I'm trying to derive the ADMM updates for the $\ell_1$ penalized Huber loss:
$$ \arg\min_x \phi_h \left(y - Ax\right) + \gamma\lVert x \rVert_1 $$
where
$$ \phi_h \left( u \right) = \begin{cases} \frac{1}{2}u^2, & \text{if } \mid u \mid \leq 1 \\ \mid u \mid - \frac{1}{2}, & \text{otherwise} \end{cases} $$
So far I know I need to compute the prox operator of both $ \phi_h $ and $ \lVert \rVert_1 $ and that the steps are:
$$ x^{k+1} = \arg \min_x \left(\phi_h\left(y-Ax\right) + \frac{\rho}{2}\lVert y - Ax -z^{k} + u^{k} \rVert \right) $$
$$ z^{k+1} = S_{\gamma/\rho}\left(x^{k+1} + u^{k+1} \right) $$
$$ u^{k+1} = u^{k} + x^{k+1} - z^{k+1}$$
where
$$ S_{\lambda}\left( y \right) = \mathrm{max} \left(y - \lambda, 0 \right) $$
This is from eqn 6.1. from Distributed Optimization and Statistical Learning via the Alternating Direction Method of Multipliers:
I'm having difficulty finding the $x^{k+1}$ step. Boyd (section 6.1.1) suggests that it will be:
$$ \frac{\rho}{1+\rho}\left(Ax - y + u^k\right) + \frac{1}{1+\rho}S_{1+1/\rho}\left( Ax - y + u^k \right) $$
But the answers to Proximal Operator of the Huber Function suggests the $j^{th}$ component of the prox operator will be:
$$ v_j = \frac{y_j-a_j x_j}{max\left(\mid y_j-a_j x_j \mid, 2 \right)} $$
Any help finding this would be hugely appreciated.
The Huber Loss is defined as:
$$ L_\delta \left( x \right) = \begin{cases} \frac{1}{2} {x}^{2} & \text{for} \; \left| x \right| \leq \delta \\ \delta (\left| x \right| - \frac{1}{2} \delta) & \text{for} \; \left| x \right| > \delta \end{cases} $$
For the case the input is a vector the Huber Loss is applied component wise and then all results are summed.
Regarding your question about the difference between derivations of the Proximal Operator for the Huber Loss.

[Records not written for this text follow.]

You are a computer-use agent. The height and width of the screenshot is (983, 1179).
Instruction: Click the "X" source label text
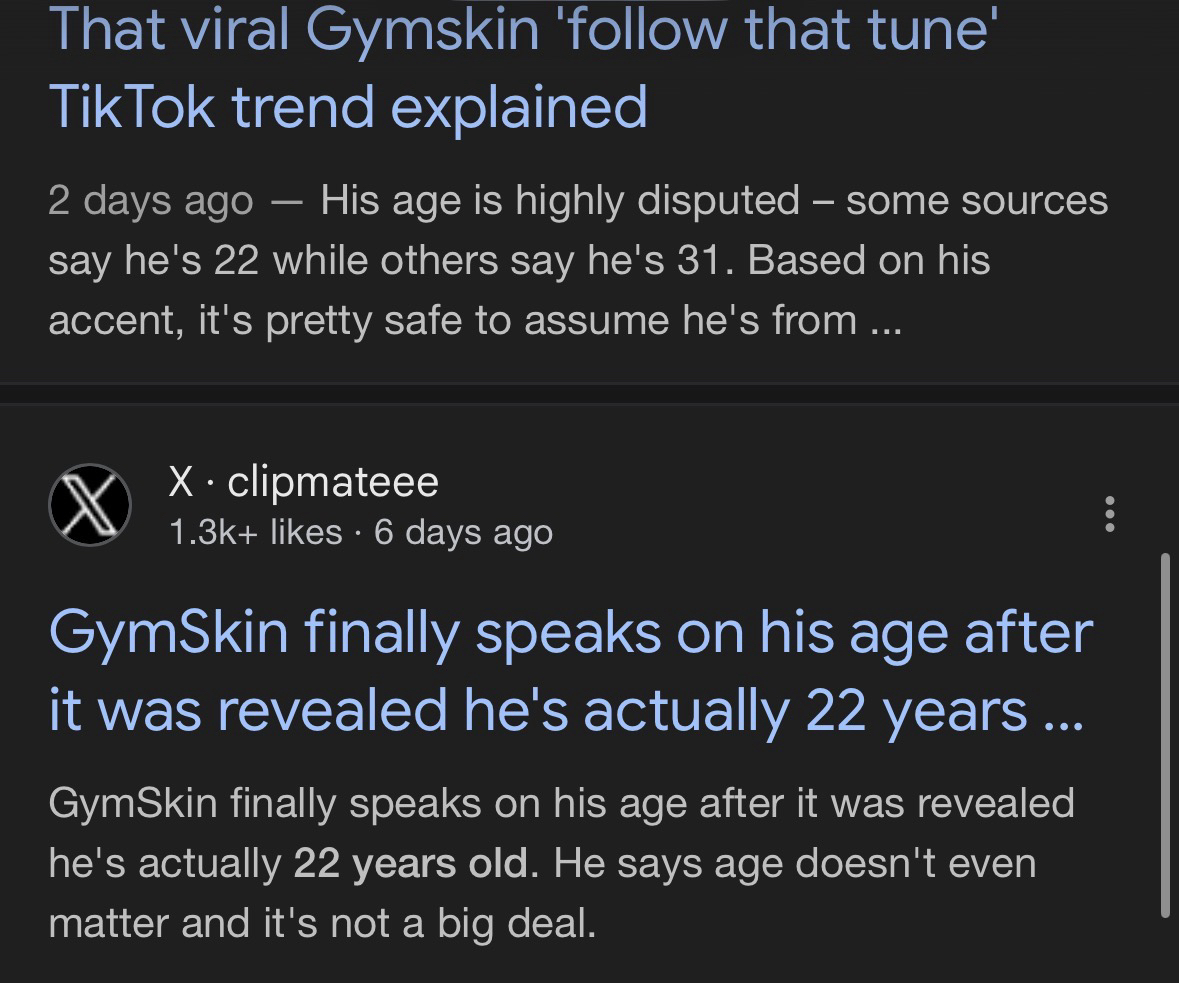coord(181,482)
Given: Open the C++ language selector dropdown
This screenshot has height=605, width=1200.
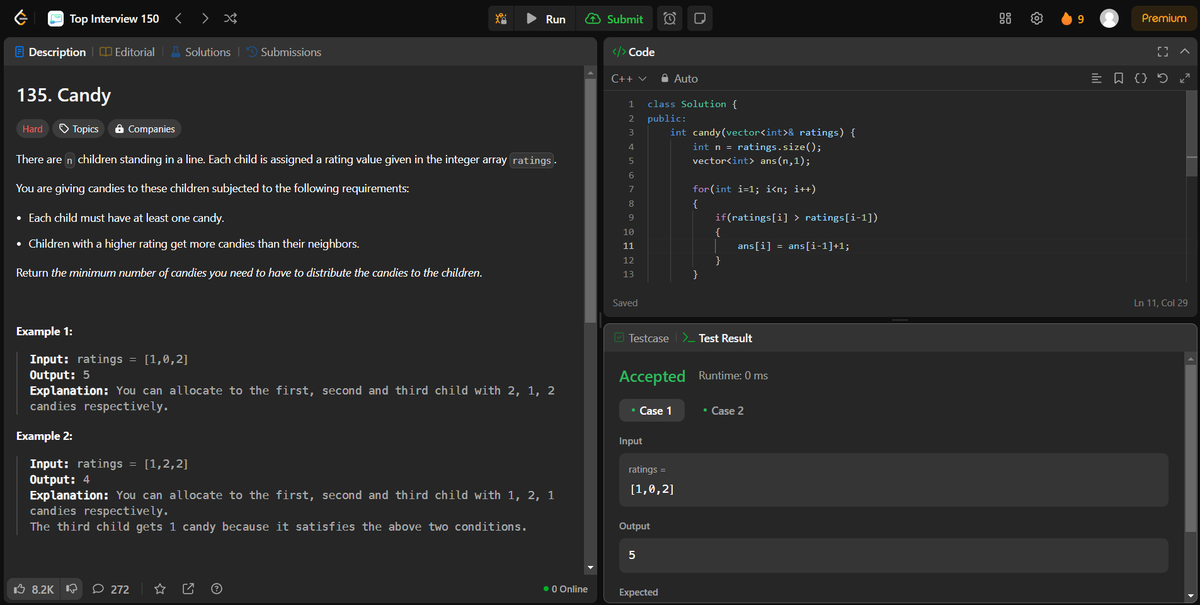Looking at the screenshot, I should pyautogui.click(x=625, y=77).
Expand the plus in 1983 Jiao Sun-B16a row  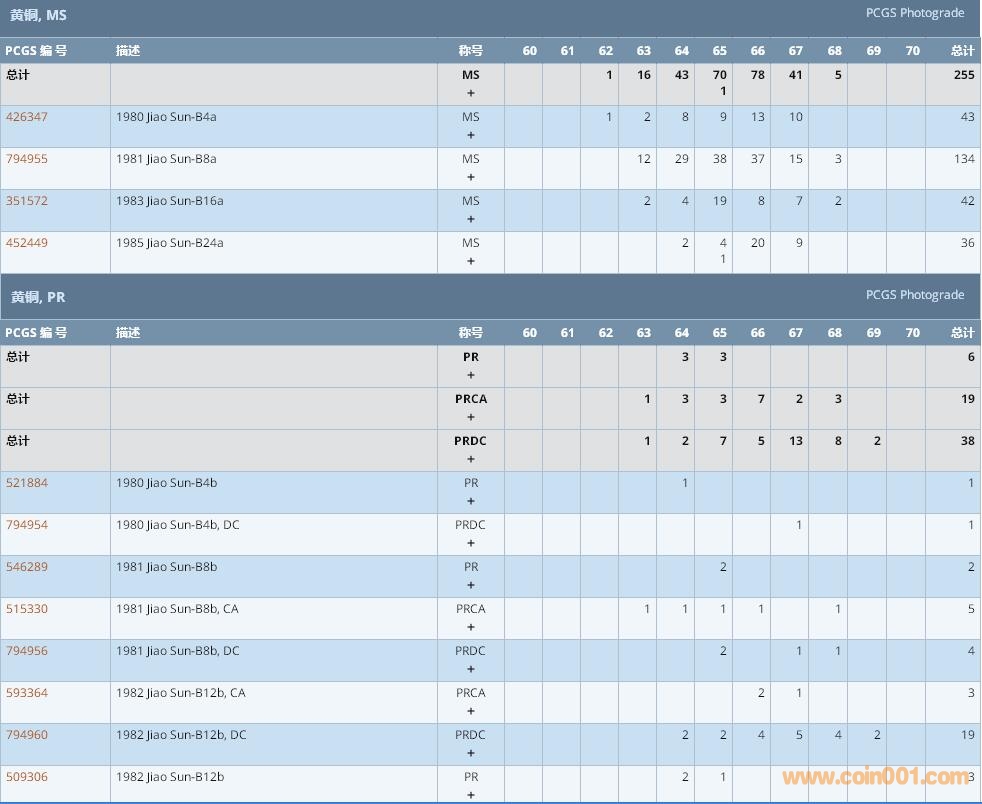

I actually implemented both derivations of the Proximal Operator for the Huber Loss $ {L}_{1} \left( \cdot \right) $ with $ \delta = 1 $ (To match your definition):
In my code I found both to be equivalent and accurate as I compared them to CVX. The code is available at my StackExchange Mathematics Q2791227 GitHub Repository. The code is extended to support any value of $ \delta $ as in my solution to Proximal Operator / Proximal Mapping of the Huber Loss Function.
Pay attention that the book Distributed Optimization and Statistical Learning via the Alternating Direction Method of Multipliers use the Huber Loss Function for Robust Regression while you're using it for Regularized Robust Regression. Probably you need to adapt $ \lambda $ in your steps.